- [Task instructions] Word for word, copy the line containing "Task: Click the 1 988 888 ₽ offer's item icon" and every line after it in the records below, leaving pictures out.

Collected data entries:

● ● ● ●

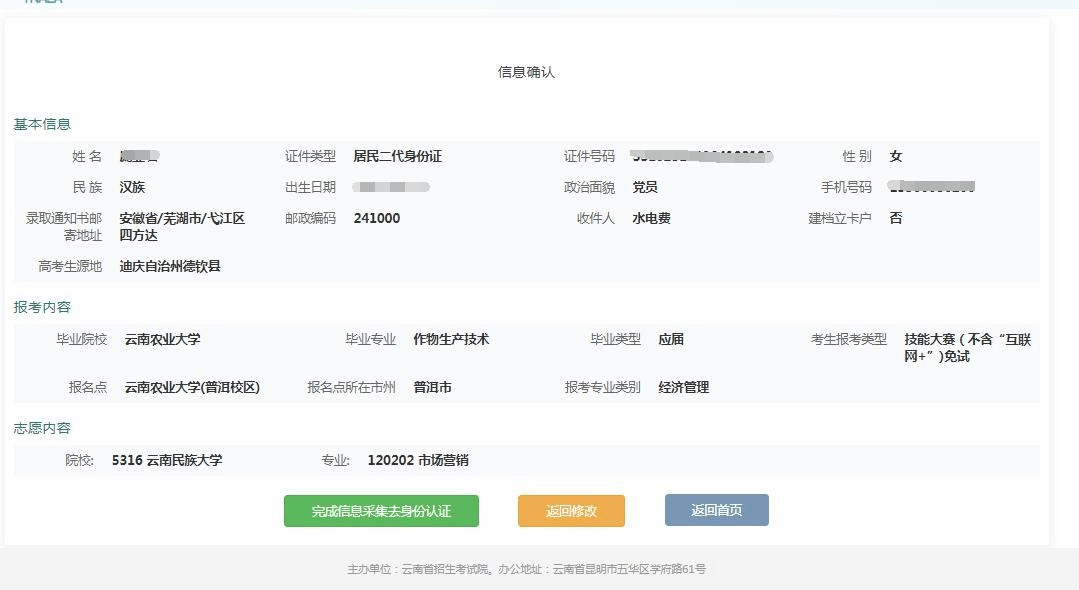
Task: Click the 党员 political status value
Action: (645, 187)
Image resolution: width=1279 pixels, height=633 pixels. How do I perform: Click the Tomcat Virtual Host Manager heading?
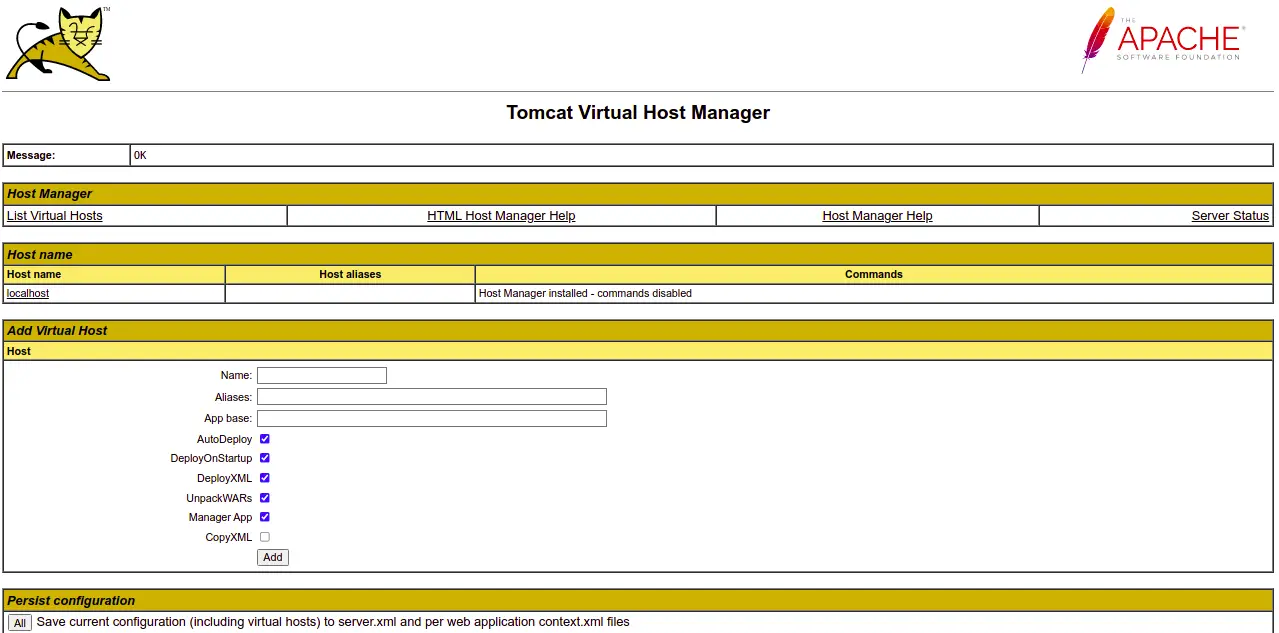(x=638, y=113)
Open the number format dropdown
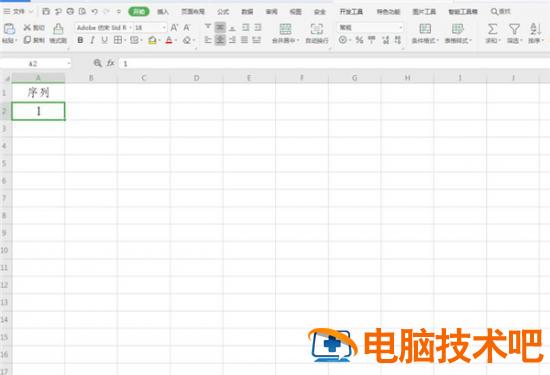The width and height of the screenshot is (550, 375). click(401, 27)
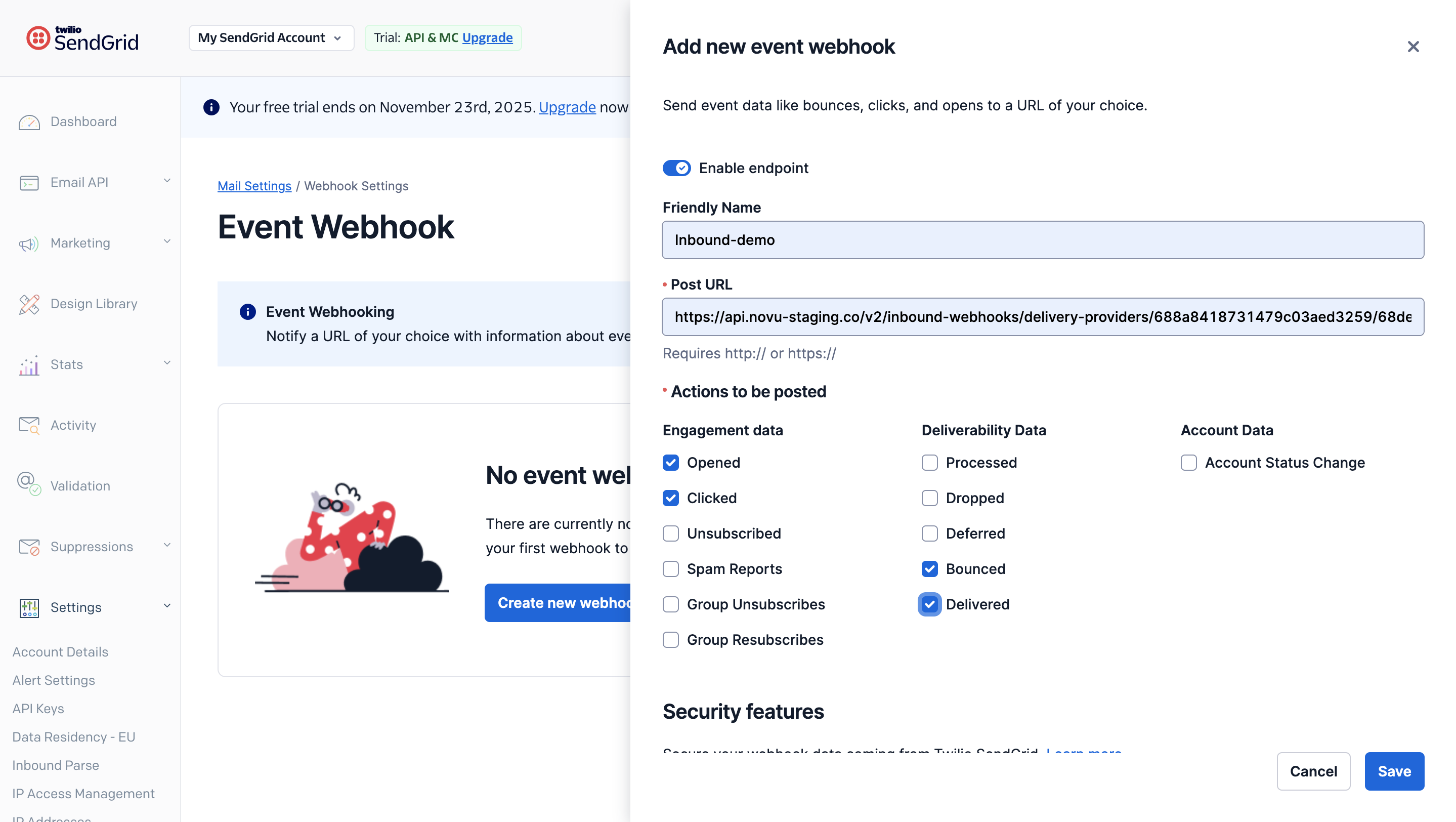Open the Inbound Parse settings page

(56, 765)
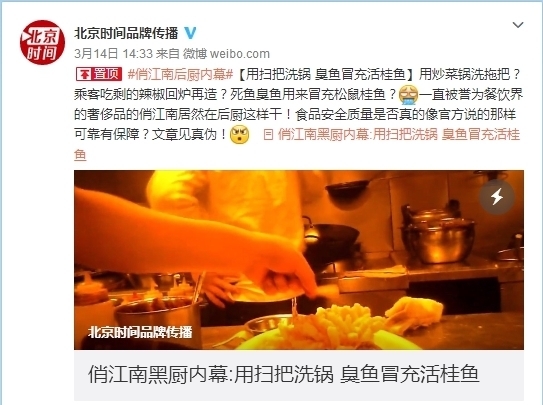Click the 3月14日 14:33 timestamp

coord(113,54)
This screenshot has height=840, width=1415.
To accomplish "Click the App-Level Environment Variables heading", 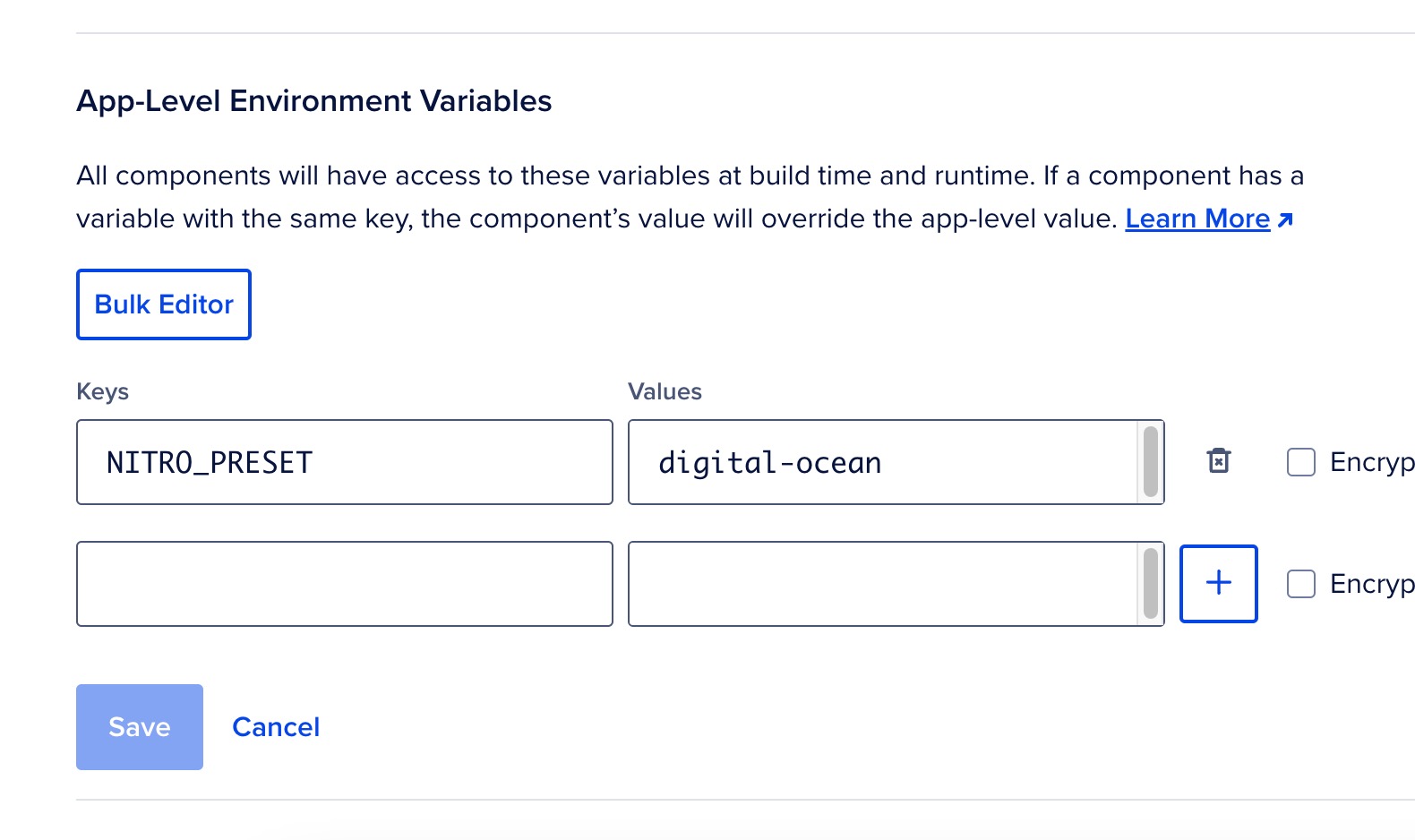I will coord(314,100).
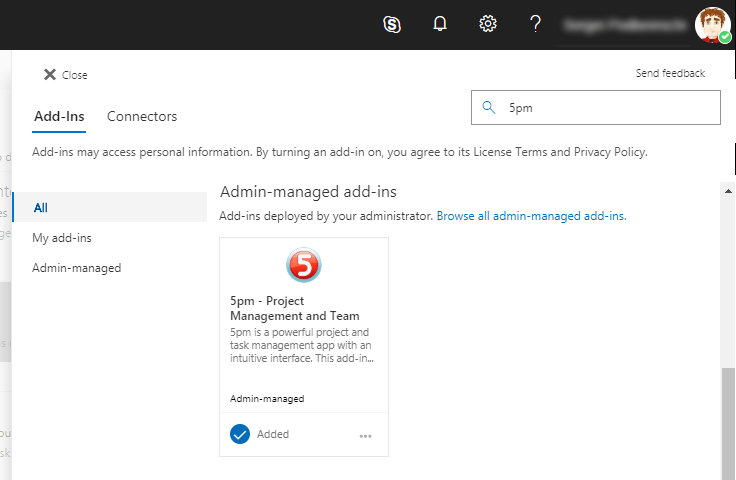Click the magnifier icon in search box

tap(489, 108)
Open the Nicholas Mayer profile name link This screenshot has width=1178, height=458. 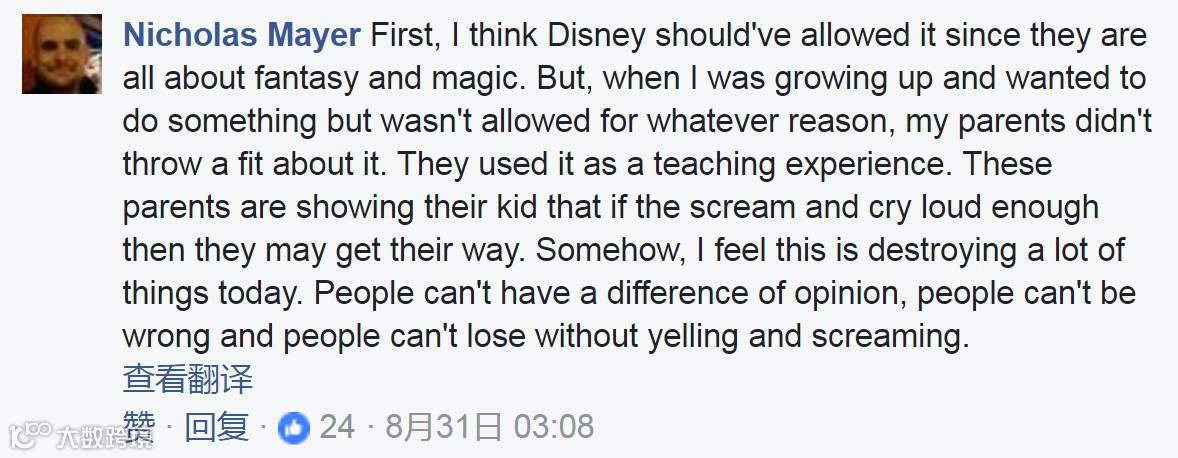pyautogui.click(x=242, y=35)
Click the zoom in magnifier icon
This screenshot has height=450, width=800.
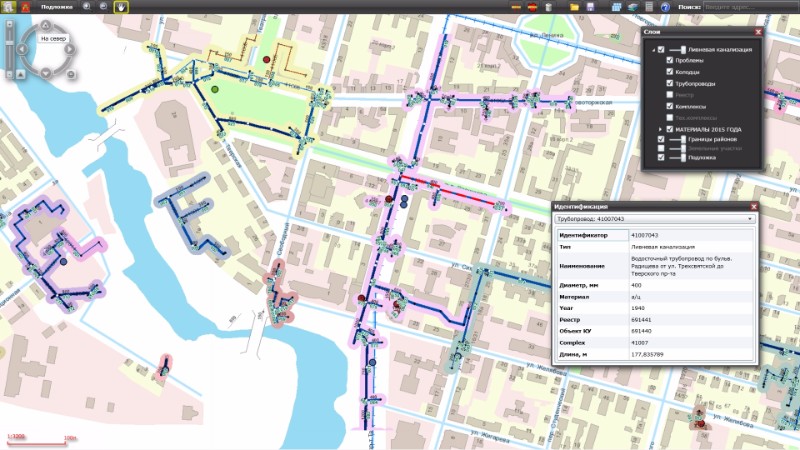pos(85,7)
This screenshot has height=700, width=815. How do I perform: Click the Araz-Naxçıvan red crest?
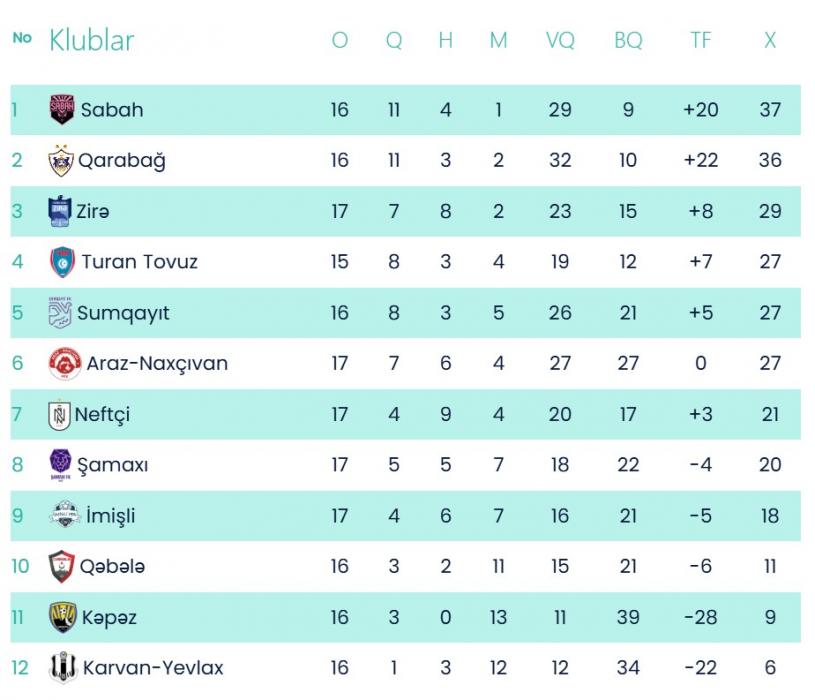pos(65,364)
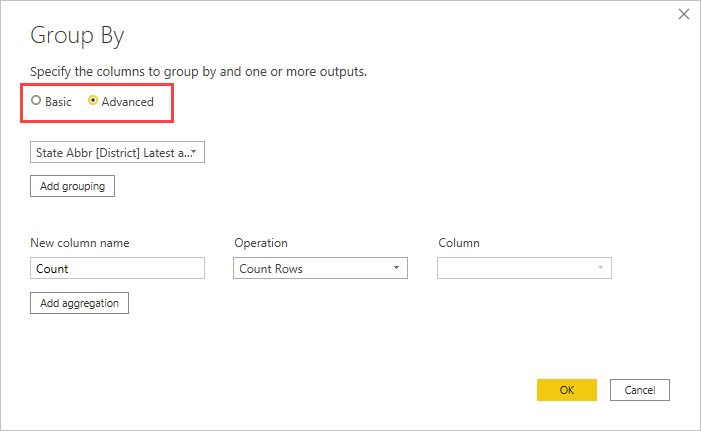Open the empty Column dropdown
The width and height of the screenshot is (701, 431).
524,268
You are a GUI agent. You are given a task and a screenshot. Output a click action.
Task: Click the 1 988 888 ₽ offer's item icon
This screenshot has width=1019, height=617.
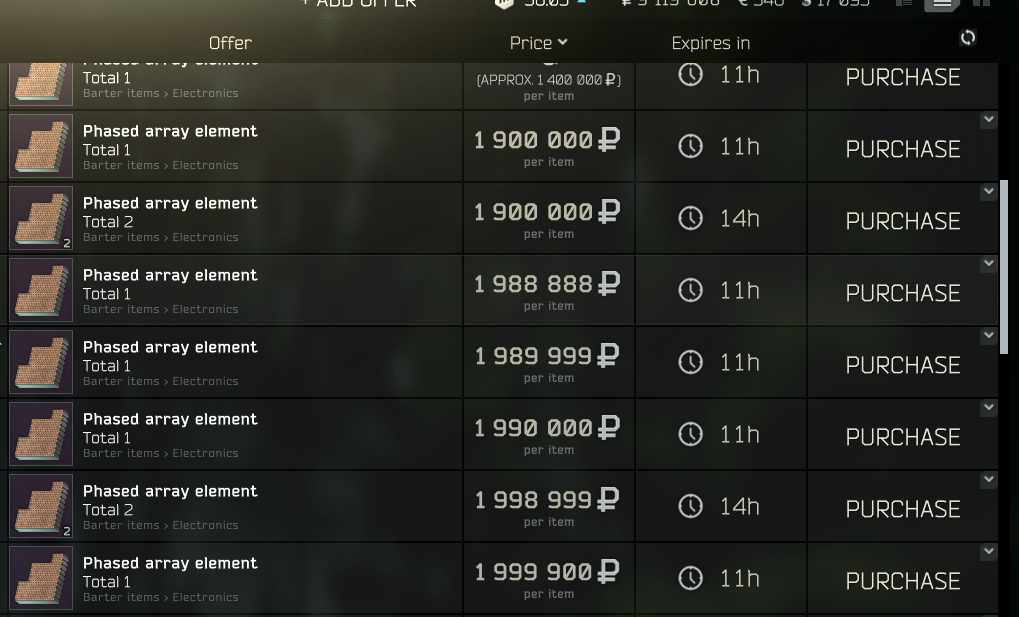pyautogui.click(x=41, y=290)
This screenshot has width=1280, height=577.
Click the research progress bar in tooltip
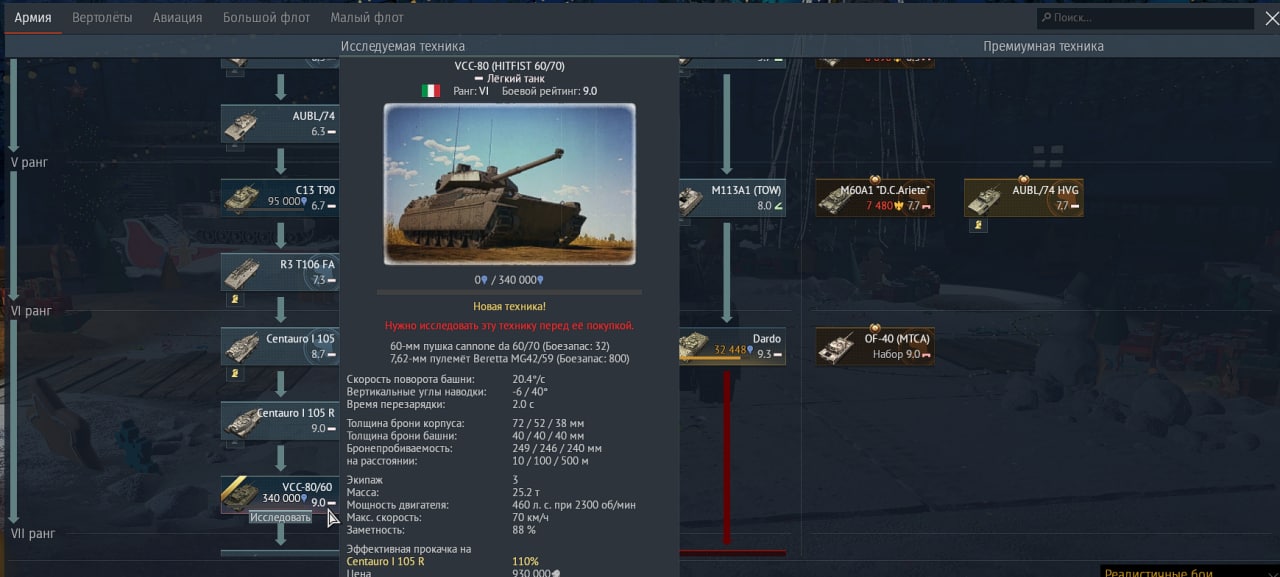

● ● ● ●

- [Expected answer]
Task: Click the 1 988 888 ₽ offer's item icon
This screenshot has width=1019, height=617.
pyautogui.click(x=41, y=290)
This screenshot has width=1280, height=577.
Click the research progress bar in tooltip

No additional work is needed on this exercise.